As O’Neill runs out into the blizzard, the set reverses and we are with him as the apparition of a young girl (the singer from the record) appears and encourages him to rest in the snow. We find out what then happens in the epilogue when a cheery young police officer recounts how he found the playwright in the snowdrift.


The singers, notably the two leads, all gave committed performances. It is interesting to see Young Artist Jeffrey Gwaltney give a performance as the police officer that contrasts so totally with his role as the conflicted Giasone in the festival's Medea.


Erhard Rom also designed the sets for Blizzard and they are, if anything, even more effective than those for Later the Same Evening. The lively, well-crafted score was conducted by the composer herself and I can only assume that she achieved the desired result.

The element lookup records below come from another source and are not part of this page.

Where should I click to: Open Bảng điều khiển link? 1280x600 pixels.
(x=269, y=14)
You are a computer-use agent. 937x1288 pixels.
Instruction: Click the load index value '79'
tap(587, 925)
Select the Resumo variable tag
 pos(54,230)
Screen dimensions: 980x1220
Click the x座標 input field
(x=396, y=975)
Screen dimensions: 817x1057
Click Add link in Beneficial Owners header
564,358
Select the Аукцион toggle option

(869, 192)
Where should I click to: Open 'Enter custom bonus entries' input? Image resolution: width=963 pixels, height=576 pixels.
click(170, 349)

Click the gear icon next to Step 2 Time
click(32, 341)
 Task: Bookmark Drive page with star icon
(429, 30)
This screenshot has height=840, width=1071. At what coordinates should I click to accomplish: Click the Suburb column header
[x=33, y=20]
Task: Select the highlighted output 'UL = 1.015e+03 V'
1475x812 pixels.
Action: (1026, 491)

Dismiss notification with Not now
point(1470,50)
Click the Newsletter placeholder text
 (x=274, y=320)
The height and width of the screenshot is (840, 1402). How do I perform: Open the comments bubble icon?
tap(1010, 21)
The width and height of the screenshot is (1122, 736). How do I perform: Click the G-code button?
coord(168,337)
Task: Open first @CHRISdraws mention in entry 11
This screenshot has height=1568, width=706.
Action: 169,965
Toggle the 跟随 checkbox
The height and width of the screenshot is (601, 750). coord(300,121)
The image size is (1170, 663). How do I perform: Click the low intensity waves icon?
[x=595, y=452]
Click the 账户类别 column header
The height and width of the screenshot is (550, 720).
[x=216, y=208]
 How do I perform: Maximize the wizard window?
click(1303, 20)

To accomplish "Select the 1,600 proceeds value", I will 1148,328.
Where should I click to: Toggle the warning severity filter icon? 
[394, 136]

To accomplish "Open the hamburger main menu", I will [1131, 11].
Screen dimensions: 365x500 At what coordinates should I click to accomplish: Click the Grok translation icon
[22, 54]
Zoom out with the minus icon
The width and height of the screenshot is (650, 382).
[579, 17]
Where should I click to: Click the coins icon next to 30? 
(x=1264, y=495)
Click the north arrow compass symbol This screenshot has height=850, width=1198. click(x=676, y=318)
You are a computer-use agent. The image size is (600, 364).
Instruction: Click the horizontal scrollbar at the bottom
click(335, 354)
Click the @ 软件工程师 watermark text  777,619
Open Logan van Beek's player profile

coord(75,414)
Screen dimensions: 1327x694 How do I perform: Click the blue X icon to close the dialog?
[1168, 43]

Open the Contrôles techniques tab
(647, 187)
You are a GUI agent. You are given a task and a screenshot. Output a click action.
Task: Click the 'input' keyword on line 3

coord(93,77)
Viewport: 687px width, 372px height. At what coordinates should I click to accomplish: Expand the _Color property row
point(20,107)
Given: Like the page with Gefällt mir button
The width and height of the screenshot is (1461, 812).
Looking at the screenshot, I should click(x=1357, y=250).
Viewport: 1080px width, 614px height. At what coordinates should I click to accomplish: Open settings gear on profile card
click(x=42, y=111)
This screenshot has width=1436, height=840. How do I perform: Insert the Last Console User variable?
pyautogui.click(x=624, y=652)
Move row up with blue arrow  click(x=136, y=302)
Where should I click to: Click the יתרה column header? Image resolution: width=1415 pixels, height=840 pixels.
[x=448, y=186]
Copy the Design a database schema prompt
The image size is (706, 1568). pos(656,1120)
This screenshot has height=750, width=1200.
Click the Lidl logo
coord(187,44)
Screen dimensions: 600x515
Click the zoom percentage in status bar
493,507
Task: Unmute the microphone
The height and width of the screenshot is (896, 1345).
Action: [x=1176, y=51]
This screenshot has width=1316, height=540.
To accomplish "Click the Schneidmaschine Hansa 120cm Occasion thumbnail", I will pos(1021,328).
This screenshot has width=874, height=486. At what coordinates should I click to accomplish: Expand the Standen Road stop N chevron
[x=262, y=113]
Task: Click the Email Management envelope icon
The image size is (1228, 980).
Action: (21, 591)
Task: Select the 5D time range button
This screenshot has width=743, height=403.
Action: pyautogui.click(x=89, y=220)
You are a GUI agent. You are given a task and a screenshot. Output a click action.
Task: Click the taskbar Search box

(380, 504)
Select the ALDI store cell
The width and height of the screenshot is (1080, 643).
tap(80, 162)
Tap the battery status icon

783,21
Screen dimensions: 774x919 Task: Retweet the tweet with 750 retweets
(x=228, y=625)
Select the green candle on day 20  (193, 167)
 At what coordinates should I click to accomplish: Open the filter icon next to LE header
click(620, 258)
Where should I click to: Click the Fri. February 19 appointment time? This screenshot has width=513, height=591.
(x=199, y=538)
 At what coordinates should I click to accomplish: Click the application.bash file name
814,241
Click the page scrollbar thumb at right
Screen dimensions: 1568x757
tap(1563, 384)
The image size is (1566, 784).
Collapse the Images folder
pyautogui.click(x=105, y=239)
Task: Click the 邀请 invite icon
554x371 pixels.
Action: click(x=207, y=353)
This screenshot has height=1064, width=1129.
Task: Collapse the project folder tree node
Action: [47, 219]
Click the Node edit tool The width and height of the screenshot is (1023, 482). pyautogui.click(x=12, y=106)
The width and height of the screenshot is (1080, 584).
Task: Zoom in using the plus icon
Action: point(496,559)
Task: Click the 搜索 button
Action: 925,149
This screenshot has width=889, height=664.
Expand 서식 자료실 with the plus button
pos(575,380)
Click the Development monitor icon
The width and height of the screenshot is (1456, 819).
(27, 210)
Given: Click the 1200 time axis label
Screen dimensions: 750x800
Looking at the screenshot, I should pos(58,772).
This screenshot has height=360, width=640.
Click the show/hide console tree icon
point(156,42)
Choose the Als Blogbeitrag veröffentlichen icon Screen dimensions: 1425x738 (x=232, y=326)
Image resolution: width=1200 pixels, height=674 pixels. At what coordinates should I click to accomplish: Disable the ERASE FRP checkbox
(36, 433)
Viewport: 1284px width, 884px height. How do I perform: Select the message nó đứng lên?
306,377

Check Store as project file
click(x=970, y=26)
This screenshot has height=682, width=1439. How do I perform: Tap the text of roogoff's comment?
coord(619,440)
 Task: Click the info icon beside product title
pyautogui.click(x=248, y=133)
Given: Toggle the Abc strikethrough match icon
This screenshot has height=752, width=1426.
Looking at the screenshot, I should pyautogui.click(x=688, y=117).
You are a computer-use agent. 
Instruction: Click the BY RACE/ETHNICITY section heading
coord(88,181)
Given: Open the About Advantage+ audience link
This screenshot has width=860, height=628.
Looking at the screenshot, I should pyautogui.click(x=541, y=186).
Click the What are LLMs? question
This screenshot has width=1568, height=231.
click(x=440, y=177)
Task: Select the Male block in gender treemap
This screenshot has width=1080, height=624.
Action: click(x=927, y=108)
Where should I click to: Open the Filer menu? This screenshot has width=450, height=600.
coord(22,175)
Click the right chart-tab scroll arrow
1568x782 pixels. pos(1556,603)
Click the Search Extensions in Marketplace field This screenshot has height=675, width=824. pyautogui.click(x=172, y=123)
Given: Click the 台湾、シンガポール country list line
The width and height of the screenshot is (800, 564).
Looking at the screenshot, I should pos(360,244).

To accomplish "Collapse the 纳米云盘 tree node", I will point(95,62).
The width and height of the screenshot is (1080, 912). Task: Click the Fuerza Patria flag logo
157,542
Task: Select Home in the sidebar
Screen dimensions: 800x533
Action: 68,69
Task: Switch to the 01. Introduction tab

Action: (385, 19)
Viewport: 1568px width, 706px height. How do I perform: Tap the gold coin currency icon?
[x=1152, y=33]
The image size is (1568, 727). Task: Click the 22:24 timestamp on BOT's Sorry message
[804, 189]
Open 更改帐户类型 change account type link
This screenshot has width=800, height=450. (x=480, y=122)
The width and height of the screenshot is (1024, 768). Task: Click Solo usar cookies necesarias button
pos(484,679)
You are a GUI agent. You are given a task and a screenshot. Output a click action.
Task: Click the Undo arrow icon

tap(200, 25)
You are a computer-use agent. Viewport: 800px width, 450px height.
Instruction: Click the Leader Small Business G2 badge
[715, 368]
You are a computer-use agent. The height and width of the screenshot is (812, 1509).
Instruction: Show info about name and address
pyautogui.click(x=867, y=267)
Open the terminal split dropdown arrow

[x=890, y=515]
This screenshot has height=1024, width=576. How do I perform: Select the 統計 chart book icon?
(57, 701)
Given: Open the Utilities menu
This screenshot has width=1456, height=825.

It is difficult to foresee what performance future these two accomplished works might attain. In 1999 Glimmerglass presented three new one-act operas (by Deborah Drattell, Robert Beaser and Michael Torke) under the collective title Central Park. They were subsequently performed at New York City Opera (closely linked with Glimmerglass at the time) but as far as I can tell nowhere else since. One can certainly see the Musto work getting productions at opera schools. Ms Tesori has made quite a name for herself but contemporary one-act operas are less frequently programmed than full-evening works. However it would be nice to see that this show has legs.